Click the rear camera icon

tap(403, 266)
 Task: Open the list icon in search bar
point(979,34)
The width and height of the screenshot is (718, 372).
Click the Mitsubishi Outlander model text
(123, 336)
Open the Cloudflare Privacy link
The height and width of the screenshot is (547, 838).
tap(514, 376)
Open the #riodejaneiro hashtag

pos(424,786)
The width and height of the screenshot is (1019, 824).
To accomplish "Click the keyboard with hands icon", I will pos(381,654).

* * *

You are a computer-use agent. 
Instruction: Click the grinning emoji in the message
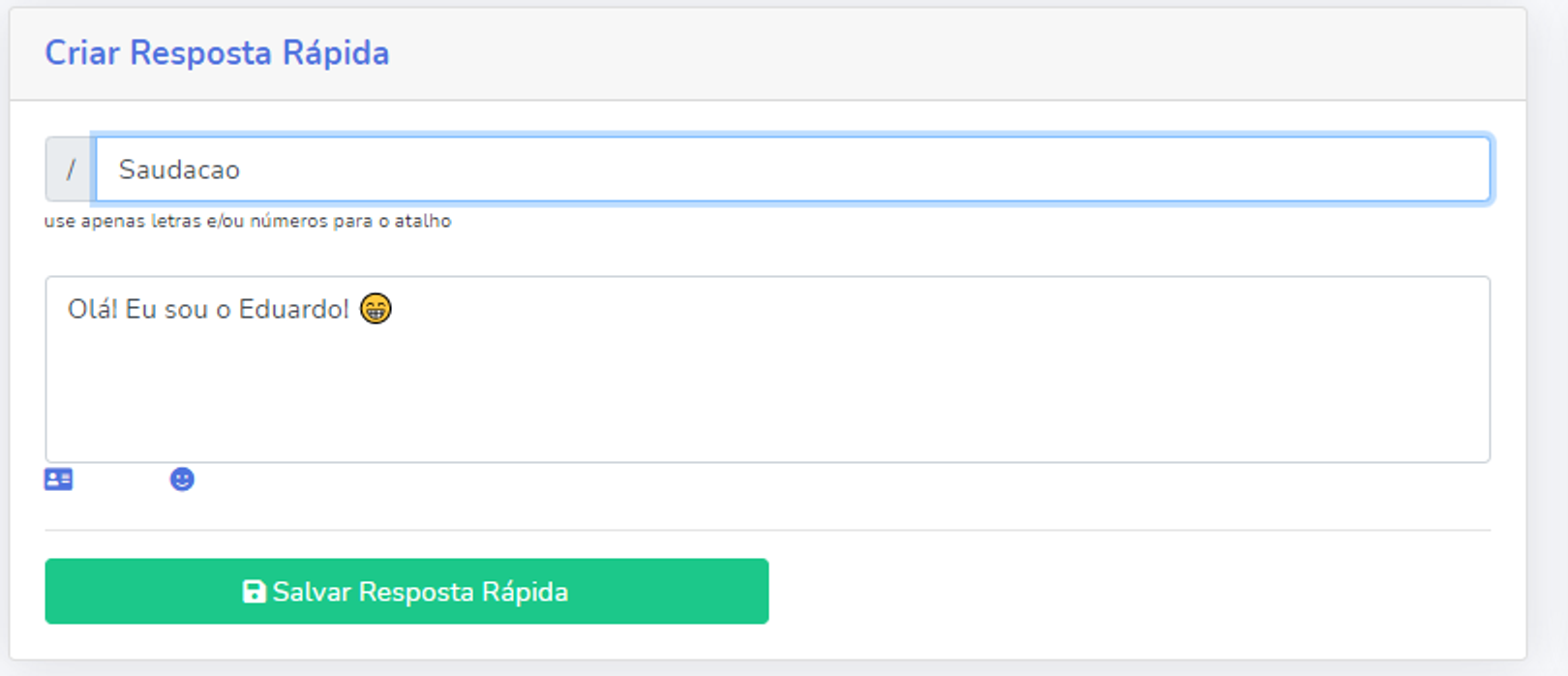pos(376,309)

---

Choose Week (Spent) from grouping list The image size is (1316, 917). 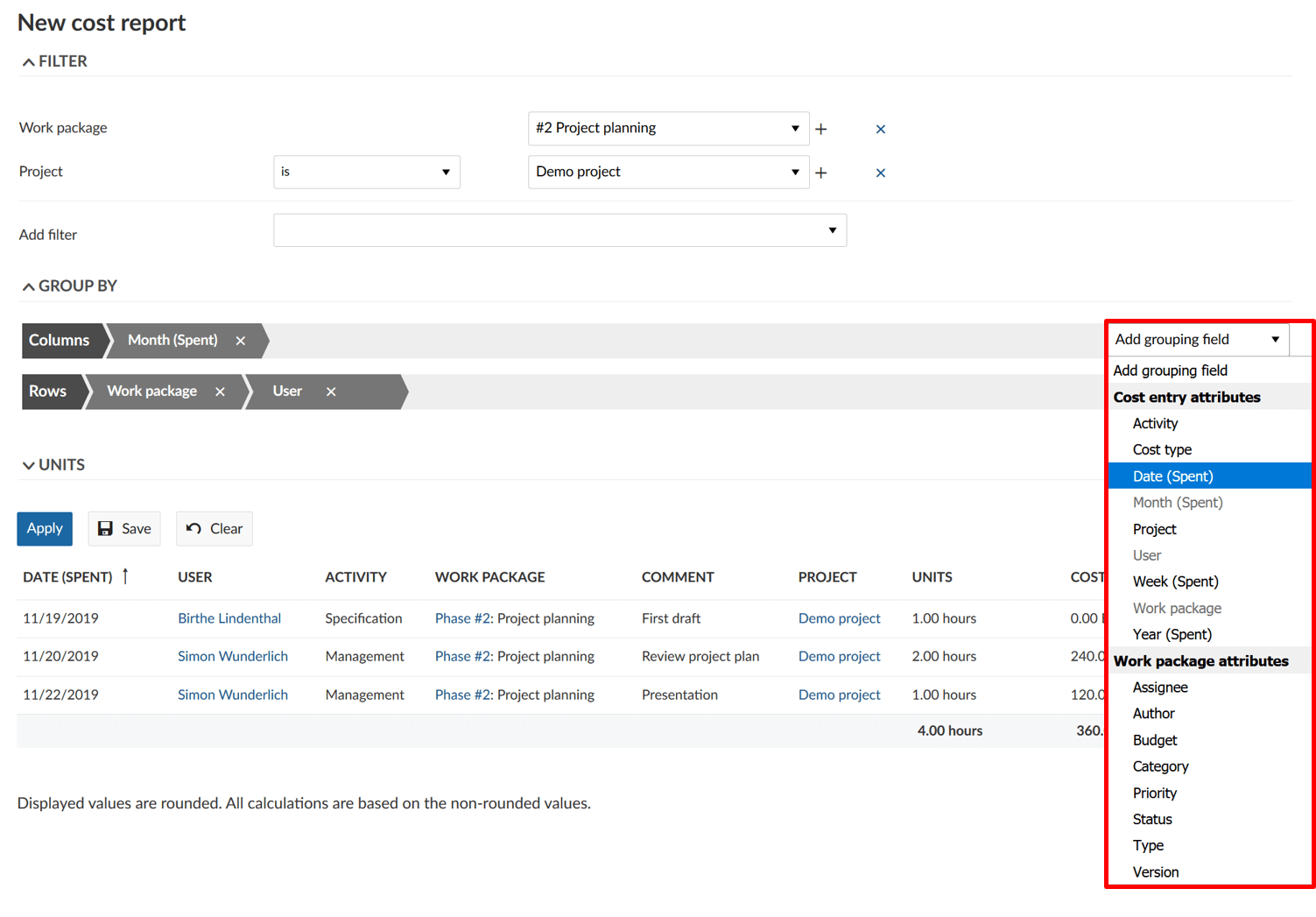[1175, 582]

» Task brief: Everything from the line with "Task: Open the list icon in search bar" through the line with "The width and height of the screenshot is (718, 372)." in the listing above must be retyped exactly, with nothing added.

» Problem solution:
 Task: Open the list icon in search bar
point(979,34)
The width and height of the screenshot is (718, 372).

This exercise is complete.